Our inability to find impact of self-assessment was not the result of insensitivity of our experimental approach to quantifying how memories contribute to sensorimotor adaptation. Rather, our results likely reflect important differences between the reaching and pointing tasks employed in the current study. The absence of an interaction between reaching and pointing was a general phenomenon because performances in both self-assessment blocks (NV-PA and NV-VA) did not differ from those in the NV-NA control condition, whereas performance in all three of those conditions differed markedly from performance in the V-NA contrast condition. We conclude therefore that reach attempts in the two self-assessment blocks drew exclusively upon memories from prior out-and-back reaches rather than on the prior pointing movements. One possible reason for this result is that there was no violation of expectations during pointing. Whether subjects indicated peak movement extent by moving a visual indicator via button presses or by moving the hand, there was no performance error during pointing—and no sensory prediction error—because the indicating endpoint ended up exactly where the subject decided it should go. In the absence of error, no updating of the motor plan for subsequent movement is expected.

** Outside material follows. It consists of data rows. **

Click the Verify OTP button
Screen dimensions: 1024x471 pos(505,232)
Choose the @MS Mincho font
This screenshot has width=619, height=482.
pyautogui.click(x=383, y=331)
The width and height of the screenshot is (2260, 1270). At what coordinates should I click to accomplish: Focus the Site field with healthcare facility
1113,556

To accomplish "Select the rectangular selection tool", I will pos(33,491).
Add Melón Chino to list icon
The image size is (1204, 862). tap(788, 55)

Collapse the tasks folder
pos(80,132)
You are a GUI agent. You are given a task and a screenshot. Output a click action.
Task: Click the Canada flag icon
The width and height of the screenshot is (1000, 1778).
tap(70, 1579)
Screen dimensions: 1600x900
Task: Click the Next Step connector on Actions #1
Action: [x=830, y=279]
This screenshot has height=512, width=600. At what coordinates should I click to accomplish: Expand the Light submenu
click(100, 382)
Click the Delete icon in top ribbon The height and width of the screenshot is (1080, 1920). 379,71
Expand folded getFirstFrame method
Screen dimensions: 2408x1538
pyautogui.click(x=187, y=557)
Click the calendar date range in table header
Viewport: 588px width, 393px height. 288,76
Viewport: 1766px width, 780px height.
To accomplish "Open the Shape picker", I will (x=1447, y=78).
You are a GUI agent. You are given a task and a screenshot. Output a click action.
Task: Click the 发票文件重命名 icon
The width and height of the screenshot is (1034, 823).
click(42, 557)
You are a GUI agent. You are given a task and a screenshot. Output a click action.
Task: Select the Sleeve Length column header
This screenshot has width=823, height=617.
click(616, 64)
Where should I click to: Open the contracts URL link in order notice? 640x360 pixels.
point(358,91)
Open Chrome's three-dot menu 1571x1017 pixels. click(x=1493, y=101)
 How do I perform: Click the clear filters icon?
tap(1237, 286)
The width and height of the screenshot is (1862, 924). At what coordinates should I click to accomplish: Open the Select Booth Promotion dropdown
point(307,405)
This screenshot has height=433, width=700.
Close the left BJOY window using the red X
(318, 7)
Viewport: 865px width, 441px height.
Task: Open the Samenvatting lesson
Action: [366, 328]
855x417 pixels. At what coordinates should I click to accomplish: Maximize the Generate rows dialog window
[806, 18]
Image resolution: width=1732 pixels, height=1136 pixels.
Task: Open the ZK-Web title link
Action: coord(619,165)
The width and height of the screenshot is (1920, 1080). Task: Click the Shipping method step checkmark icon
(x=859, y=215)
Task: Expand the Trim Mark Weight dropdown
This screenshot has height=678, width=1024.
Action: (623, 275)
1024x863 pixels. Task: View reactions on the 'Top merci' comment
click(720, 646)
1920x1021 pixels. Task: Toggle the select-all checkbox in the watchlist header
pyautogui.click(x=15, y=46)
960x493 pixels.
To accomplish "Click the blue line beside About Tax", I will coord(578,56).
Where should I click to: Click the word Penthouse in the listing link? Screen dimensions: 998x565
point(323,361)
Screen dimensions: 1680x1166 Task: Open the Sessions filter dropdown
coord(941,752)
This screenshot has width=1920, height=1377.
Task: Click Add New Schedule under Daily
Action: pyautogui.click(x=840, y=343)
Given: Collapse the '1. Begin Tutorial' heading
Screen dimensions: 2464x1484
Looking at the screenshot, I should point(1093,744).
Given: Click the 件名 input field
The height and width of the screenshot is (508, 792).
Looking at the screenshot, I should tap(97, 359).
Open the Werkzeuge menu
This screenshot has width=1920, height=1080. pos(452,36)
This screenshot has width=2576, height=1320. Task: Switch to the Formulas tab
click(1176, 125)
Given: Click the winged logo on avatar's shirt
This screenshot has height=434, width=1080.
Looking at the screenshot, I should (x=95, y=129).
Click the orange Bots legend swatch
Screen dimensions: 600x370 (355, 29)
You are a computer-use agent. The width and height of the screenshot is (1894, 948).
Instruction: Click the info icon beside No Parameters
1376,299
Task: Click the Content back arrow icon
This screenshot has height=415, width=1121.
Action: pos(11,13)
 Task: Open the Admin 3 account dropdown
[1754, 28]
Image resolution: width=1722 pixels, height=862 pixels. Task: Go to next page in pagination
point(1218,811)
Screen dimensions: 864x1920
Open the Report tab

Limitations and future directions

Our study had at least two limitations. First, we narrowly focused on the contributions of explicit memory to the trial-by-trial adaptation of reach extent and did not broadly assess the extent to which the subject’s plan for the upcoming movement’s vigor might have been consciously available. Taking inspiration from the studies of Taylor and colleagues (Taylor et al. 2014; McDougle et al. 2015), a future study could require subjects not only to recall and report their movement errors on the prior trial as done in the current study, but also to report how much they plan to change the vigor with which they expect to make the next movement. This could be reported on a subjective scale where a value of 0 indicates no change, whereas increases and decreases would range from very slight (± 1) to the maximum possible (± 10). By doing so, it would be possible to determine the extent to which explicit memories derived from visual and proprioceptive self-assessments contribute differently to the explicit plan, and whether requiring subjects to articulate an explicit plan would change (i.e., interfere with) the nominal way in which subjects use implicit memories to update subsequent movements. Another limitation stems from the fact that we focused exclusively on memories of reach extent. Equation 1 also includes a memory term related to the strength of the most recent robotic resistance to movement. A future study could extend the results of the current study, for example, by asking subjects to recall and report the peak force experienced at the hand (i.e., \(k_{i - 1}\)) by manually replicating that peak force under isometric conditions between reach trials. It would then be possible to evaluate the extent to which explicit (self-reported) and implicit (experienced) memories of hand forces contribute to adaptation of reach extent.

In conclusion, the experimental approach described here engaged implicit memories to compensate for reach extent errors, to the practical exclusion of explicit strategic compensation. Because interposed self-assessments provided access to explicit memories of reach performance without significantly impacting how implicit memories are used to adapt to changing environmental loads, a future neuroimaging study may be able to disentangle and visualize the different memory systems contributing to the conscious and subconscious responses to dynamically changing physical environments.